Pathogenesis-related proteins and peptides as promising tools for engineering plants with multiple stress tolerance

• Published in: Microbiological research Vol. 212-213; pp. 29 - 37
• Main Authors: Ali, Sajad, Ganai, Bashir Ahmad, Kamili, Azra N, Bhat, Ajaz Ali, Mir, Zahoor Ahmad, Bhat, Javaid Akhter, Tyagi, Anshika, Islam, Sheikh Tajamul, Mushtaq, Muntazir, Yadav, Prashant, Rawat, Sandhya, Grover, Anita
• Format: Journal Article
• Language: English
• Published: Germany Elsevier GmbH 01.07.2018
• Subjects: Anti-Infective Agents - metabolism; Antifungal Agents; Antimicrobial Cationic Peptides - genetics; Antimicrobial Cationic Peptides - pharmacology; Antiviral Agents - pharmacology; Cyclopentanes - metabolism; Disease Resistance - genetics; Effector-triggered immunity; Gene Expression Regulation, Plant; Immunity, Innate; Jasmonic acid; Oxylipins - metabolism; Pathogenesis related proteins; Pattern-triggered immunity; Peptides - genetics; Peptides - metabolism; Plant Development; Plant Diseases; Plant Immunity; Plant Proteins - genetics; Plant Proteins - immunology; Plant Proteins - metabolism; Plant Proteins - pharmacology; Plant Proteins - physiology; Plants, Genetically Modified - enzymology; Plants, Genetically Modified - genetics; Plants, Genetically Modified - immunology; Plants, Genetically Modified - metabolism; Salicylic acid; Salicylic Acid - metabolism; Stress, Physiological - genetics; Systemic acquired resistance; Effector-triggered immunity; Pathogenesis related proteins; Systemic acquired resistance; Salicylic acid; Pattern-triggered immunity; Jasmonic acid
• ISSN: 0944-5013; 1618-0623
• DOI: 10.1016/j.micres.2018.04.008

Pathogenesis-related (PR) proteins and antimicrobial peptides (AMPs) are a group of diverse molecules that are induced by phytopathogens as well as defense related signaling molecules. They are the key components of plant innate immune system especially systemic acquired resistance (SAR), and are widely used as diagnostic molecular markers of defense signaling pathways. Although, PR proteins and peptides have been isolated much before but their biological function remains largely enigmatic despite the availability of new scientific tools.
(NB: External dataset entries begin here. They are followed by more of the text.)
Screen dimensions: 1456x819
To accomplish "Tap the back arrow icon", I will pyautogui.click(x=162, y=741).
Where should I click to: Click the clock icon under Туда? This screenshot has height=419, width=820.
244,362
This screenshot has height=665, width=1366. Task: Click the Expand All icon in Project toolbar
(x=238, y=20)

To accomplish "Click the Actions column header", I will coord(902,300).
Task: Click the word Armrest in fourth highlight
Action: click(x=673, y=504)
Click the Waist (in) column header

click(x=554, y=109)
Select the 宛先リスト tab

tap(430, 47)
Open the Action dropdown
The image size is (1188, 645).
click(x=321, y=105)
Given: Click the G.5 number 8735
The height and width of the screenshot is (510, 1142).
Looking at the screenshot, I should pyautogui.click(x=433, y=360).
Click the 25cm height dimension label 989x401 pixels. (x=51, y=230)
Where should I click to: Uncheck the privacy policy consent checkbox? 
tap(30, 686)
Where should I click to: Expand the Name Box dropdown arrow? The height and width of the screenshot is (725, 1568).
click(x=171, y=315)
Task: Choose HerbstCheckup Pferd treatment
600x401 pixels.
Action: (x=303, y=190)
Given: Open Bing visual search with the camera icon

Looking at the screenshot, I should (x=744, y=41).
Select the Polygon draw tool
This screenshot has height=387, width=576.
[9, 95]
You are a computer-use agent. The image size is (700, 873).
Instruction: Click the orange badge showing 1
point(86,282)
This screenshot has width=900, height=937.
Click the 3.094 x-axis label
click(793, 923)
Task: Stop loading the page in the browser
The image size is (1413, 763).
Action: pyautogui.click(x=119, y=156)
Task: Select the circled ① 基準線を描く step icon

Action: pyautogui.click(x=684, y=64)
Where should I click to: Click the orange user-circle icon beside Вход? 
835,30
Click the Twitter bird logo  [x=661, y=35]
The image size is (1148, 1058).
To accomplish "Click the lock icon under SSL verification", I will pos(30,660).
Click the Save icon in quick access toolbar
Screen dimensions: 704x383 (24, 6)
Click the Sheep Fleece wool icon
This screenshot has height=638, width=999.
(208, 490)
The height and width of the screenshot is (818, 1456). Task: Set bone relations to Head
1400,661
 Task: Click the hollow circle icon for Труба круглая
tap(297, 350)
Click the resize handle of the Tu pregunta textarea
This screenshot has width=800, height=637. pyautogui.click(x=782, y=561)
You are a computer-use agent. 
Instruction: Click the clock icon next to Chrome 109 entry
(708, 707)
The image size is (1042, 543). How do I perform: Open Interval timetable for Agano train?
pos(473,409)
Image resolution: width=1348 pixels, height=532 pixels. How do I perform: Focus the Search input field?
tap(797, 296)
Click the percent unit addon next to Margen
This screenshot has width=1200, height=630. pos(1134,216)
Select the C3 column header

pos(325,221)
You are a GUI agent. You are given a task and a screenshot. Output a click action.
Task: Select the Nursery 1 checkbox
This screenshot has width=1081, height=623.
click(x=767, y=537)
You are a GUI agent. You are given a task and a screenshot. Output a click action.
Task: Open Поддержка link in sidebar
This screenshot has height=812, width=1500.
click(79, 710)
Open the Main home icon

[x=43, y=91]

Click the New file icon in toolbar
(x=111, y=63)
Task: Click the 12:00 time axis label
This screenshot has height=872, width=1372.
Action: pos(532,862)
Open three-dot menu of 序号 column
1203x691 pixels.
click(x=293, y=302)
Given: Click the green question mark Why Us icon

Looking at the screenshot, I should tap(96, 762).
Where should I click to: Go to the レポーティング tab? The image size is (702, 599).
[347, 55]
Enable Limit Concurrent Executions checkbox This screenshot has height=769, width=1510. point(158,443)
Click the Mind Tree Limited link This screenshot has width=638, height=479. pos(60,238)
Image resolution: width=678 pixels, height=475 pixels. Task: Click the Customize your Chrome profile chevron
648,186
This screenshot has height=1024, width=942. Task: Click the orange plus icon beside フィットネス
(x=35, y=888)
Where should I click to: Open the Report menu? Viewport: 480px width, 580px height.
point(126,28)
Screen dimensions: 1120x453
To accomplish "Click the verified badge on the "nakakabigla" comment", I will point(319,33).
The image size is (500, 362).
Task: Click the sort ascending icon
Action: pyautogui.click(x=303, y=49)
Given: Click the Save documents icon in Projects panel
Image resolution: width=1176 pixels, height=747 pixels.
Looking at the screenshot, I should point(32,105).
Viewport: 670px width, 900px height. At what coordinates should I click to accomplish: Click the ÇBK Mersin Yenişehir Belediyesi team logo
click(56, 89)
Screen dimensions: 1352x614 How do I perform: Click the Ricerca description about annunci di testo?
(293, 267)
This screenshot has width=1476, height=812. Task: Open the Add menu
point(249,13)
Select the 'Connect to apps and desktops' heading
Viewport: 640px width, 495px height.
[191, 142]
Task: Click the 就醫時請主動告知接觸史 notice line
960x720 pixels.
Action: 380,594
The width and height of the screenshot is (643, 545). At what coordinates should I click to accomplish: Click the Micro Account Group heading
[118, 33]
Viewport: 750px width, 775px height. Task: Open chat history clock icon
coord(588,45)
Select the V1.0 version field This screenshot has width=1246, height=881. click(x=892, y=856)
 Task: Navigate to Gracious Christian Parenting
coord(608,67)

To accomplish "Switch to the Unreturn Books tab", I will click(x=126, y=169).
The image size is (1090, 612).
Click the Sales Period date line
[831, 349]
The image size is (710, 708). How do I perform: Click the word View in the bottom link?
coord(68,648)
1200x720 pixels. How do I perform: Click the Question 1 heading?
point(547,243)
The earlier studies have demonstrated that PR genes provide enhanced resistance against both biotic and abiotic stresses, which make them one of the most promising candidates for developing multiple stress tolerant crop varieties. In this regard, plant genetic engineering technology is widely accepted as one of the most fascinating approach to develop the disease resistant transgenic crops using different antimicrobial genes like PR genes. Overexpression of PR genes (chitinase, glucanase, thaumatin, defensin and thionin) individually or in combination have greatly uplifted the level of defense response in plants against a wide range of pathogens. However, the detailed knowledge of signaling pathways that regulates the expression of these versatile proteins is critical for improving crop plants to multiple stresses, which is the future theme of plant stress biology. Hence, this review provides an overall overview on the PR proteins like their classification, role in multiple stresses (biotic and abiotic) as well as in various plant defense signaling cascades. We also highlight the success and snags of transgenic plants expressing PR proteins and peptides.